If I remove dataset.flat_map(lambda window: window.batch(window_size + 1))
operation, I receive the TypeError: '_VariantDataset' object is not subscriptable
pointing to the line: lambda window: (window[:-1], window[-1]))
I managed to rewrite part of this code (skipping shuffling) to Numpy-based one:
def windowed_dataset_np(series, window_size):
values = sliding_window_view(series, window_size)
X = values[:, :-1]
X = tf.convert_to_tensor(np.expand_dims(X, axis=-1))
y = values[:,-1]
return X, y
Syntax of fitting of the model looks a bit differently but it works fine.
My two questions are:
dataset.flat_map(lambda window: window.batch(window_size + 1))
achieves?Upvotes: 6
Views: 1936
Reputation: 418
As far as I understand the data structures, the data nesting can be visualized like below.

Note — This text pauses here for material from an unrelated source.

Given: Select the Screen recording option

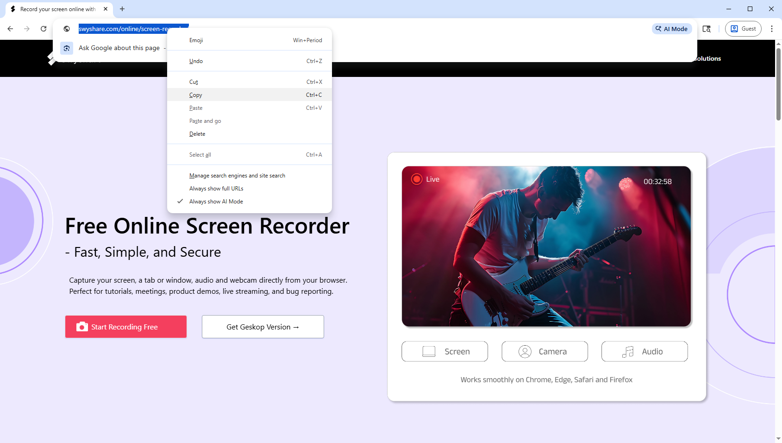Looking at the screenshot, I should point(444,352).
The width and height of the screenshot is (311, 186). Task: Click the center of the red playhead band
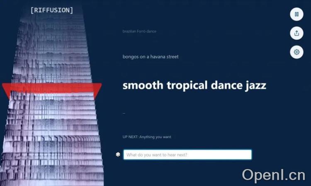pos(52,89)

So first, we have a dataset with a lot of windows (which are also datasets), where every window consists of tensors. Each tensor holds a single value from the original time series.
As AloneTogether has shown, if lambda is "window: window" the flat_map
function would just remove the hierachical structure, which I call window in my diagram. You end up with a dataset containing the tensors with only one element.
But the lambda function is using batch
to combine the single element tensors in each window dataset to just one tensor with multiple elements.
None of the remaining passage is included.